To make certain the each meeting is hosted on a separate server (rather than all three on one as load-balancing could easily prescribe), it will require some effort to keep entering and leaving the room until your meeting lands on the server you want. Using multiple browsers may be helpful as well. Working on this well in advance of the meeting is prudent as there is a session timeout factor to consider. The load balancing algorithm will eventually get the sessions distributed but it may take some effort.

The way to tell which server you are on is simple: In any meeting room click Help and while holding down the shift key click About Adobe Connect.
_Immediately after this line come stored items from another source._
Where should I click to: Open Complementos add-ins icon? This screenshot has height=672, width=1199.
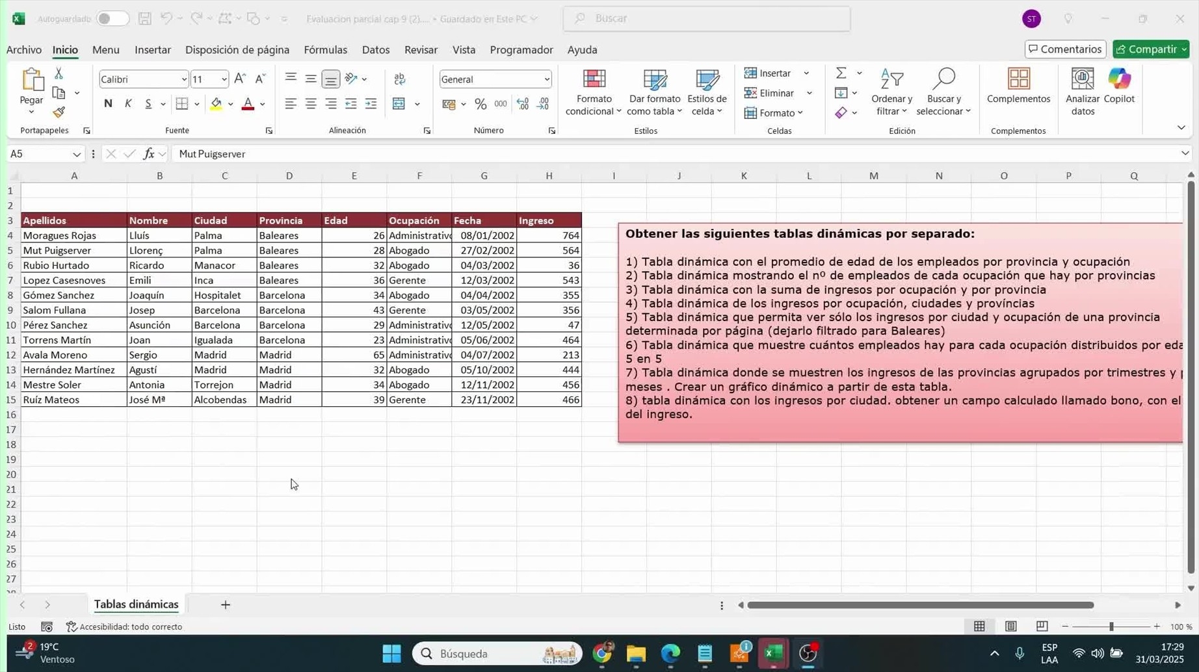[1018, 86]
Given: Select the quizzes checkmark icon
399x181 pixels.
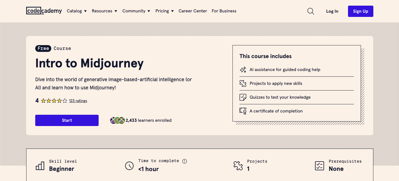Looking at the screenshot, I should point(243,97).
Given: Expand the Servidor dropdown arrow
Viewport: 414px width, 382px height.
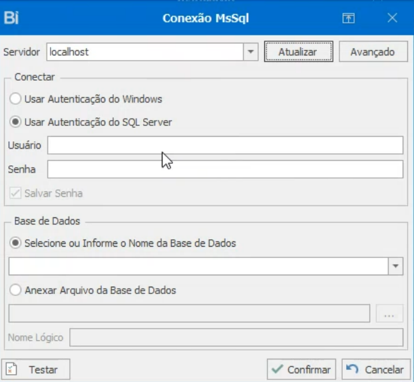Looking at the screenshot, I should point(251,51).
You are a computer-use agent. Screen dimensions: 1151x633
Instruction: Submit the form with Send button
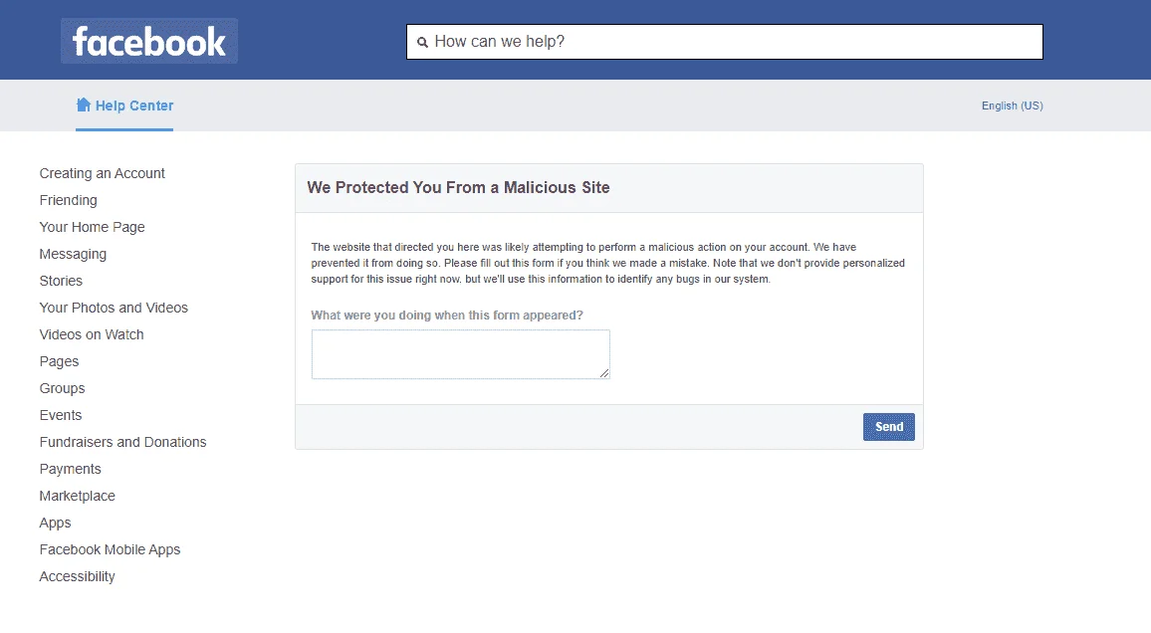pos(888,427)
This will pop up an RTMP string that will identify the server that Meeting is hosted on and also which server a client is coming through as each client can be using multiple servers (just to add not only to the complexity, but also the overall robustness).
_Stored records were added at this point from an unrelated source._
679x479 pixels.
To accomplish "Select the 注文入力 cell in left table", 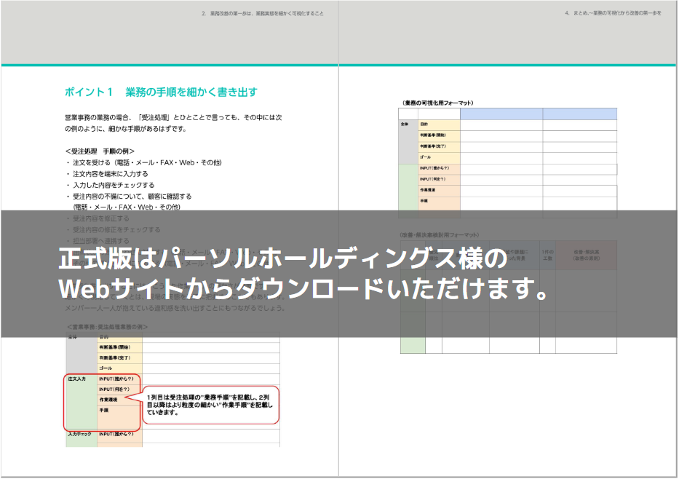I will point(76,380).
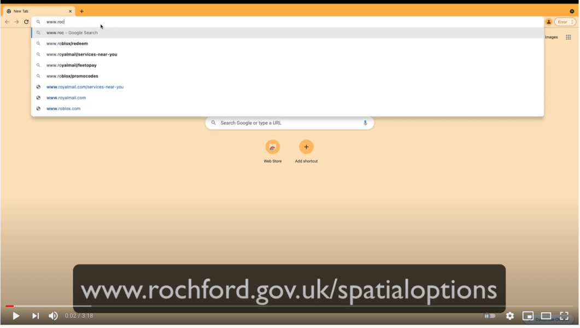Click the Search Google or type a URL box
Image resolution: width=580 pixels, height=328 pixels.
click(289, 123)
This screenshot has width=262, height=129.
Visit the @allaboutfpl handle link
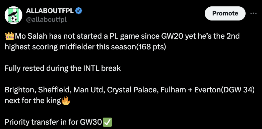click(x=46, y=20)
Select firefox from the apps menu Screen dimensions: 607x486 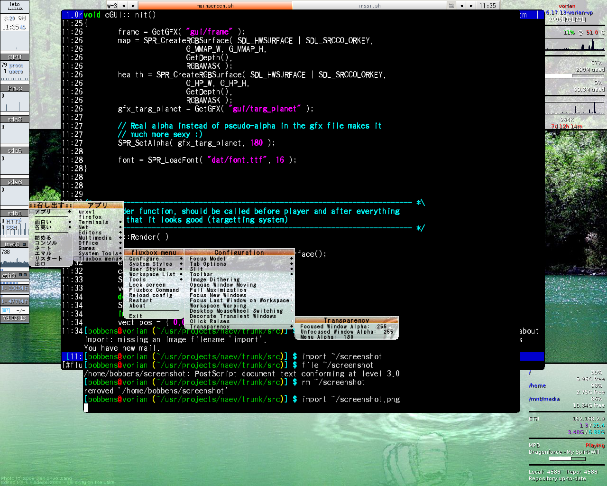pos(90,217)
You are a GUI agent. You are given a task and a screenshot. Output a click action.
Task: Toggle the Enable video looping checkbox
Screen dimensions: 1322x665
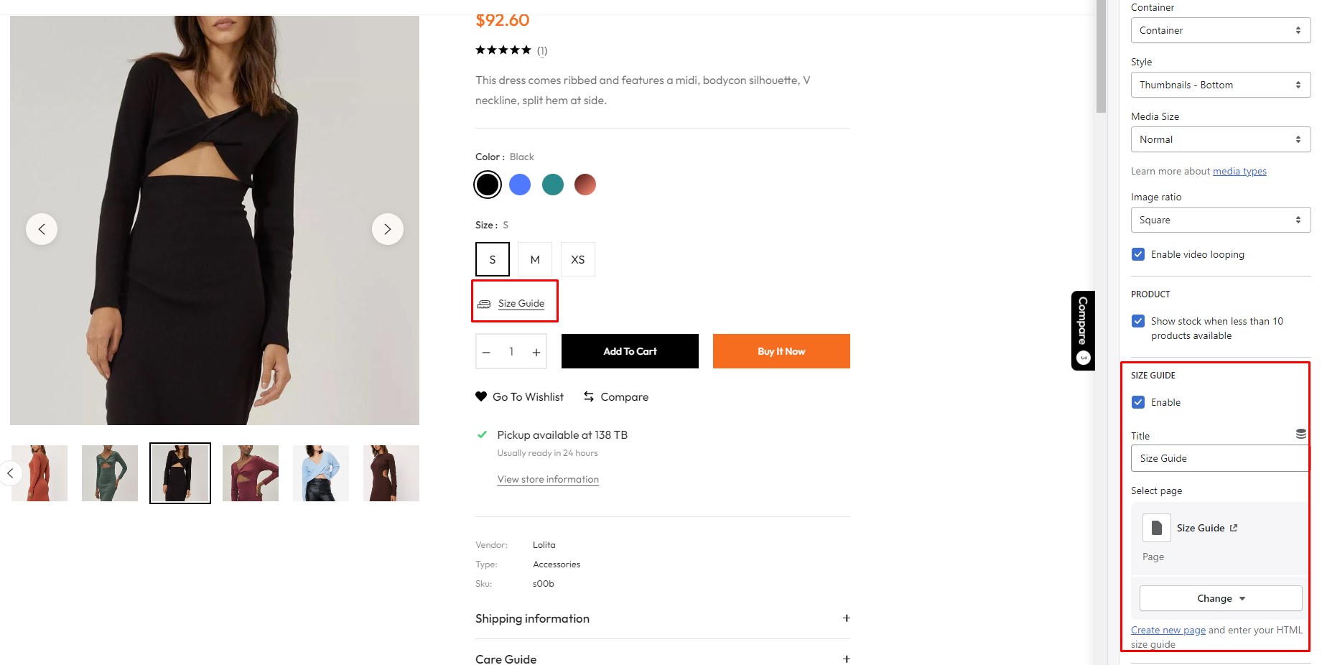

Here is what the RTMP strings might look like for each of the three servers in our simple example above ( I am inserting some URL parameters from a hosted meeting as I write this in order to create our hypothetical example RTMP strings – rtmp://arfms3.adobeconnect.com:1935/?rtmp://pcparapp07:8506/meetingas3app/89676385/630888204/)
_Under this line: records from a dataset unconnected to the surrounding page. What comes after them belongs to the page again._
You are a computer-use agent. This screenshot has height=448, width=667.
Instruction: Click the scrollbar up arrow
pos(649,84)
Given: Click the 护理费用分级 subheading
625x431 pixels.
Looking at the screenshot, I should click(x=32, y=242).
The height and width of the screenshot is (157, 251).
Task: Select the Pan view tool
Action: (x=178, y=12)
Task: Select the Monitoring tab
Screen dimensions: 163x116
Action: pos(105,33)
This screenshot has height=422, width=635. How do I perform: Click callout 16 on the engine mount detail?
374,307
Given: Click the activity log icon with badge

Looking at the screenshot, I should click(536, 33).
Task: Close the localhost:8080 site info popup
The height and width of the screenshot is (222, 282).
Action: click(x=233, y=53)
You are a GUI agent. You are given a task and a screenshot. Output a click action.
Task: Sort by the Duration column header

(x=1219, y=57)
rtmps:// connectmtg01.domain.com/?rtmp://connapp01:8506/meetingas1app/847483075/1086833045/
rtmps:// connectmtg02.domain.com/?rtmp://connapp02:8506/meetingas2app/847483076/1086833046/
rtmps:// connectmtg03.domain.com/?rtmp://connapp03:8506/meetingas3app/847483077/1086833047/

The first name in the string (connectmtg0#) is the built-in Connect Edge server and the second name (connapp0#)  is the Connect origin server  hosting the meeting (each Connect servers runs both AMS/FMS and Tomcat together). The second name is the important one for our technique of splitting the attendees onto separate meeting servers.

In the hypothetical RTMP string samples above, I have made these artificially neat and tidy, the truth is that the first part of the string can be any of the three for any meeting participant regardless of the application server hosting the meeting. For example, you could come in to connapp01 through connectmtg03 – any combination is possible. Load balancing is done at more than one level as Connect leverages both a hardware-based load-balancing device and also its own internal clustering capabilities; combinations for various clients (including the hosts and presenters) in our example cluster depicted  above might include:

rtmps:// connectmtg01.domain.com/?rtmp://connapp02:8506/meetingas2app/847483076/1086833046/
rtmps:// connectmtg02.domain.com/?rtmp://connapp02:8506/meetingas2app/847483076/1086833046/
rtmps:// connectmtg01.domain.com/?rtmp://connapp03:8506/meetingas3app/847483077/1086833047/
rtmps:// connectmtg03.domain.com/?rtmp://connapp03:8506/meetingas3app/847483077/1086833047/
rtmps:// connectmtg02.domain.com/?rtmp://connapp01:8506/meetingas1app/847483075/1086833045/
rtmps:// connectmtg03.domain.com/?rtmp://connapp01:8506/meetingas1app/847483075/1086833045/

The key to remember is that the second name is the one that matters; a distribution of participants approximating 1/3rd on each server is the goal targeting: connapp01, connapp02 and connapp03. After this is set-up, the pre-meeting preparation part is complete (this should be done at least one hour prior to the meeting).

Next comes the creative hosting venture during the split meeting: As the host, you will need all three meetings open in front of you to manage them as one. From the perspective of the participants, there is only one meeting (ignore the host behind the curtain). Be sure to hide the Attendee List Pod in the Presenter-only area as it will only present those participants in that specific Connect Meeting thereby allowing a peek behind the curtain or misrepresenting the size of the entire three meeting combination.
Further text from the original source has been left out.